Items listed in a dataset
○ ○ ○

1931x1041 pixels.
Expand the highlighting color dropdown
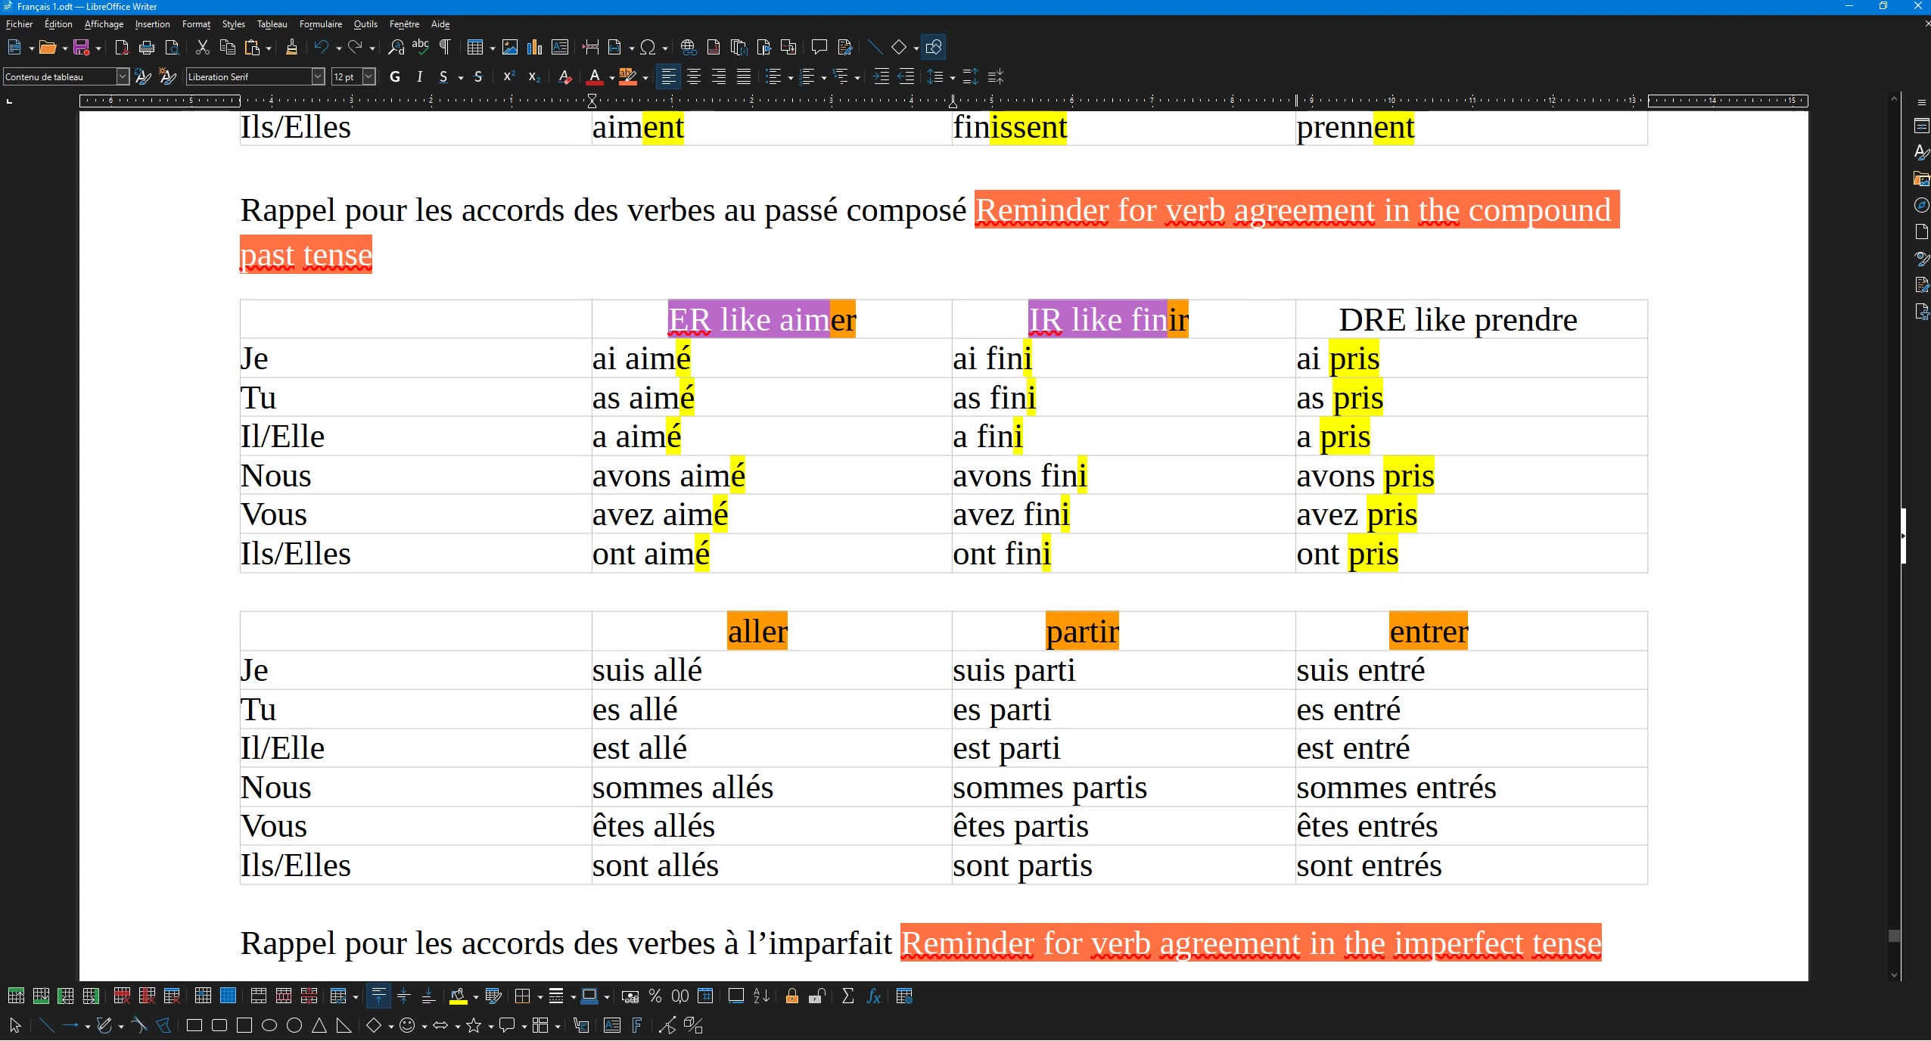(x=645, y=76)
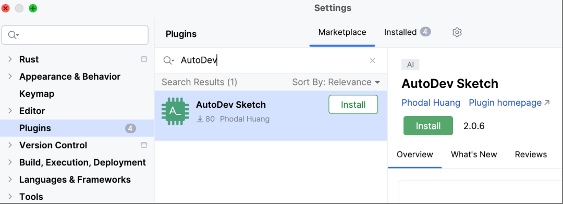Open the Reviews tab
The image size is (563, 204).
coord(531,155)
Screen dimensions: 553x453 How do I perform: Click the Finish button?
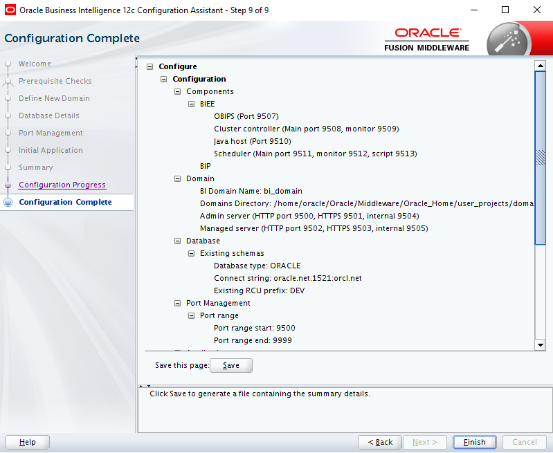[x=475, y=442]
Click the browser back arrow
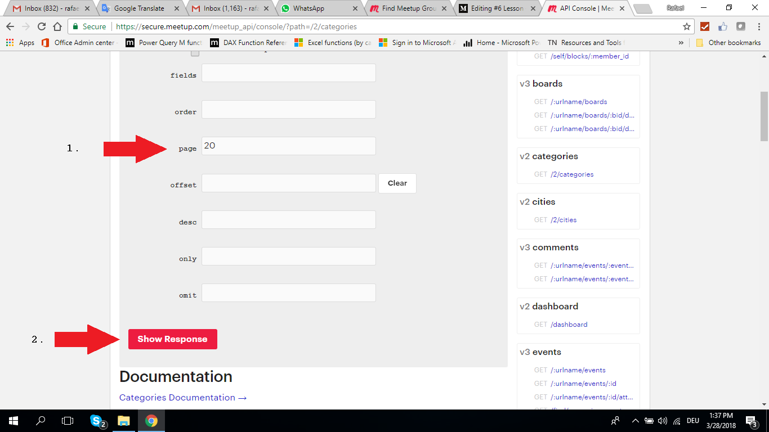The width and height of the screenshot is (769, 432). pyautogui.click(x=10, y=26)
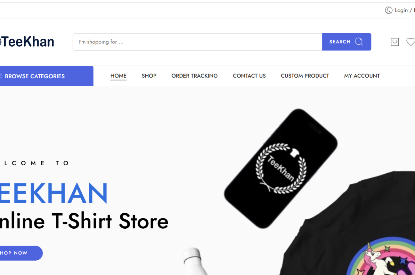415x275 pixels.
Task: Click the user profile icon beside Login
Action: pyautogui.click(x=388, y=10)

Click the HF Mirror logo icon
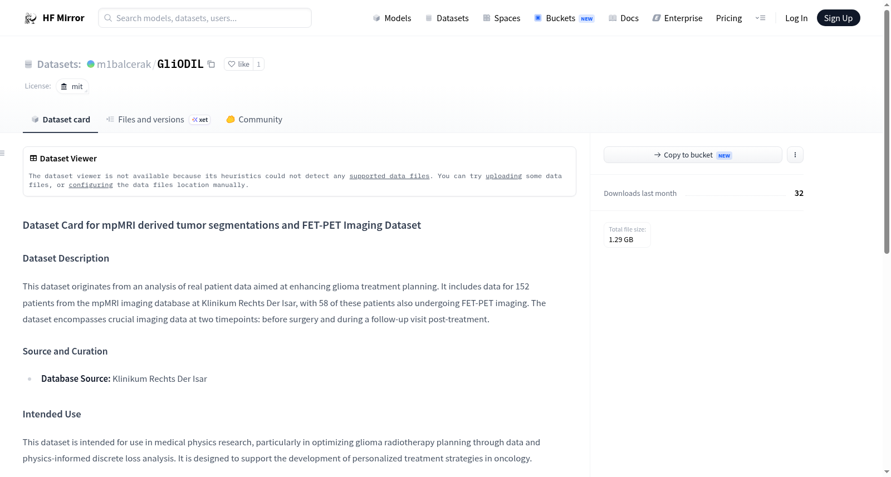pos(31,18)
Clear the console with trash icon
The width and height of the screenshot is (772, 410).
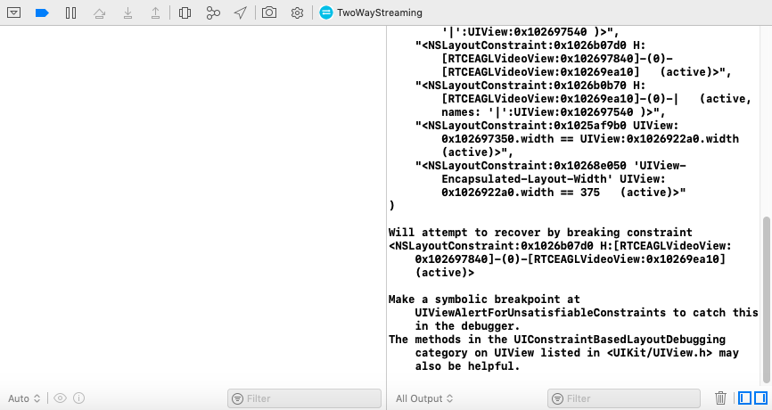point(721,398)
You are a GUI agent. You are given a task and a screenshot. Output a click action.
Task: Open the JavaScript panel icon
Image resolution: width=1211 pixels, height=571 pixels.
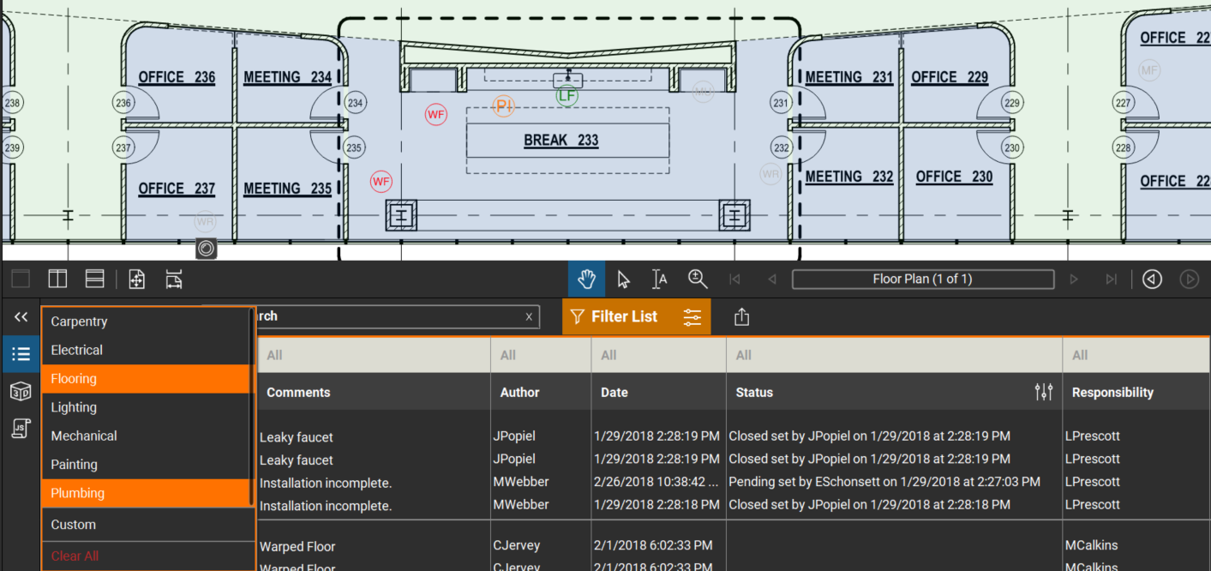(x=21, y=429)
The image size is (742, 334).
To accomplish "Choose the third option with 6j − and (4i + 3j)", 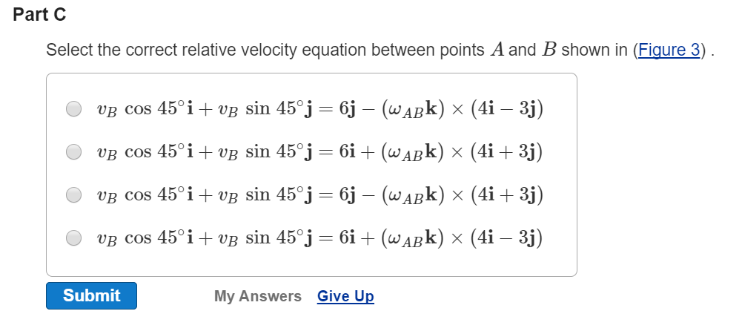I will click(x=73, y=194).
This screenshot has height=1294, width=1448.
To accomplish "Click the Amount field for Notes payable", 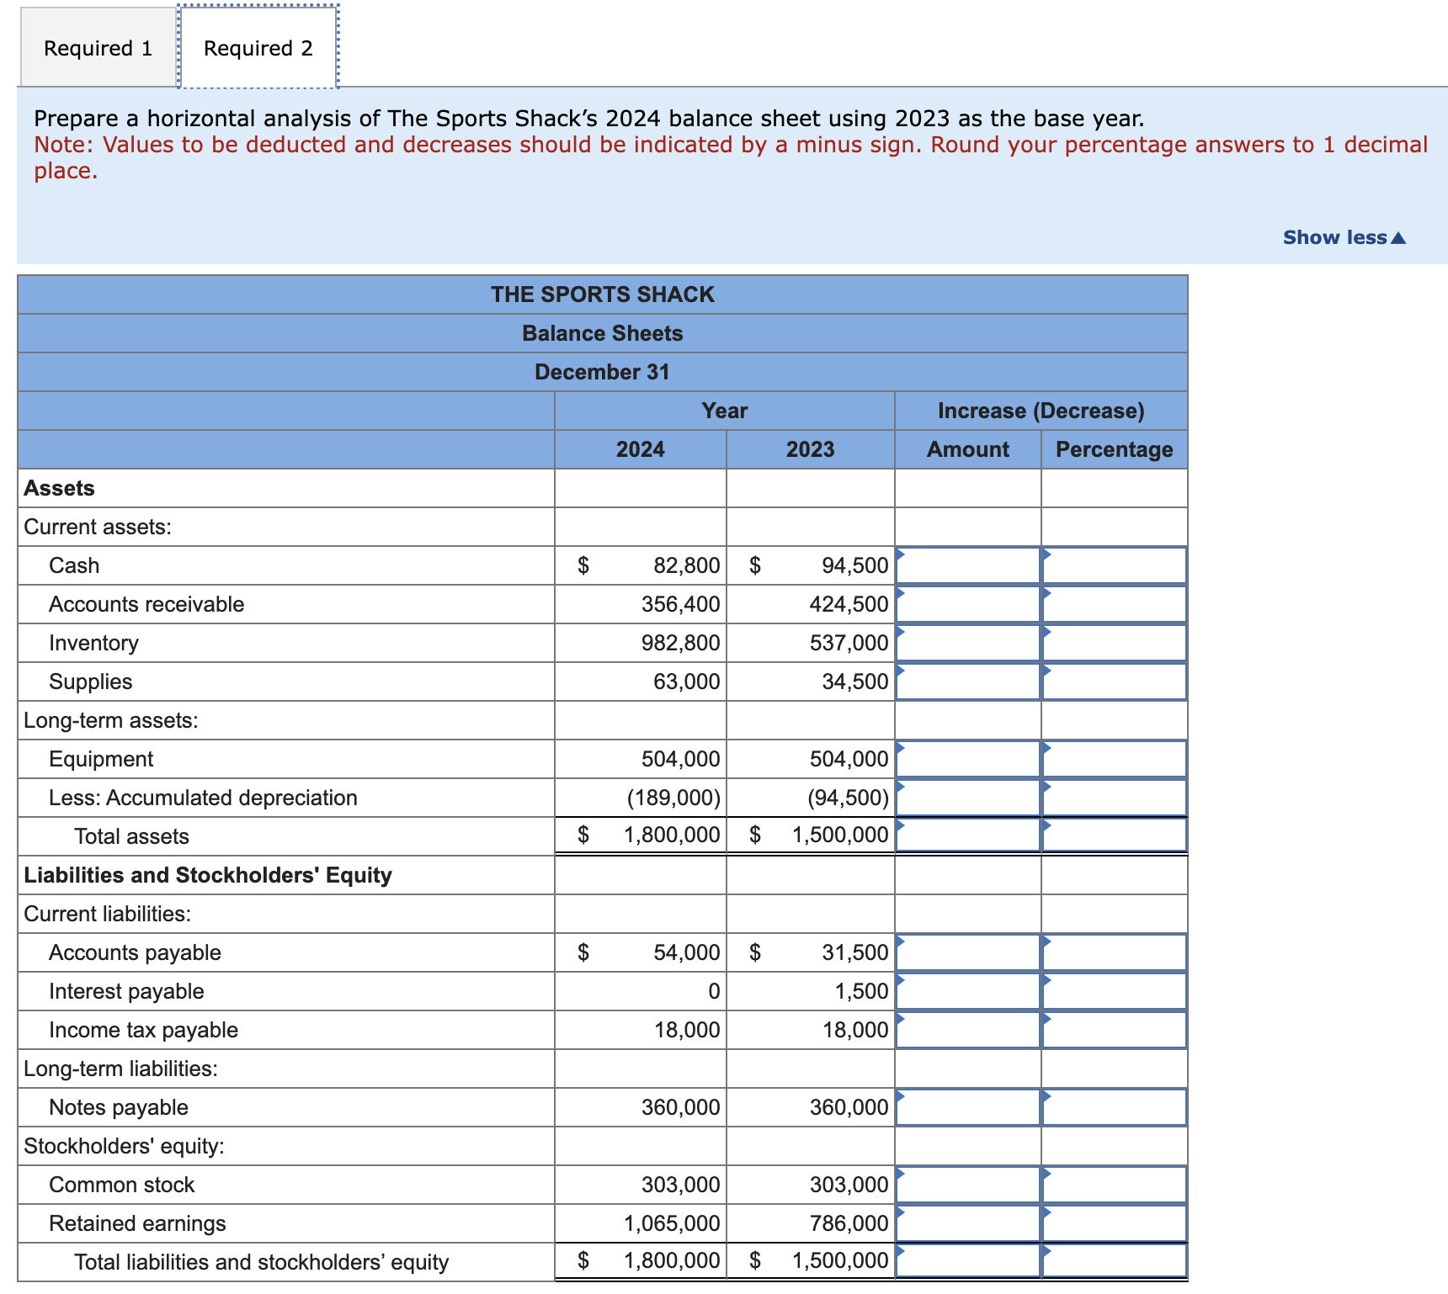I will (x=968, y=1107).
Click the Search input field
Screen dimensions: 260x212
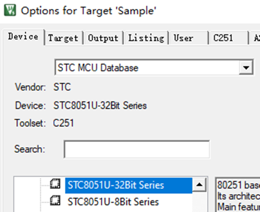[136, 149]
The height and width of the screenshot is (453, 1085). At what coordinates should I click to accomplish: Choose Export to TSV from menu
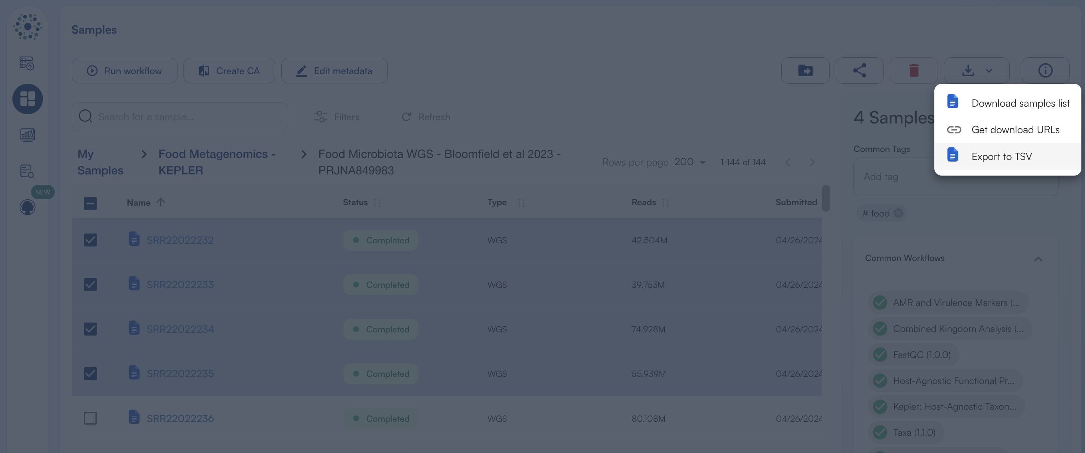coord(1002,156)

○ ○ ○

■ **Exercise objective**
Reproduce the items word for word, beginning with the first line and stopping after the line that contains "[x=475, y=442]", and leave the pictures out.

■ **Written response**
1931x1041 pixels.
Expand the highlighting color dropdown
(x=645, y=76)
Open the Reviews tab
The image size is (563, 204).
coord(531,155)
Screen dimensions: 553x453 How do I perform: Click the Finish button?
[x=475, y=442]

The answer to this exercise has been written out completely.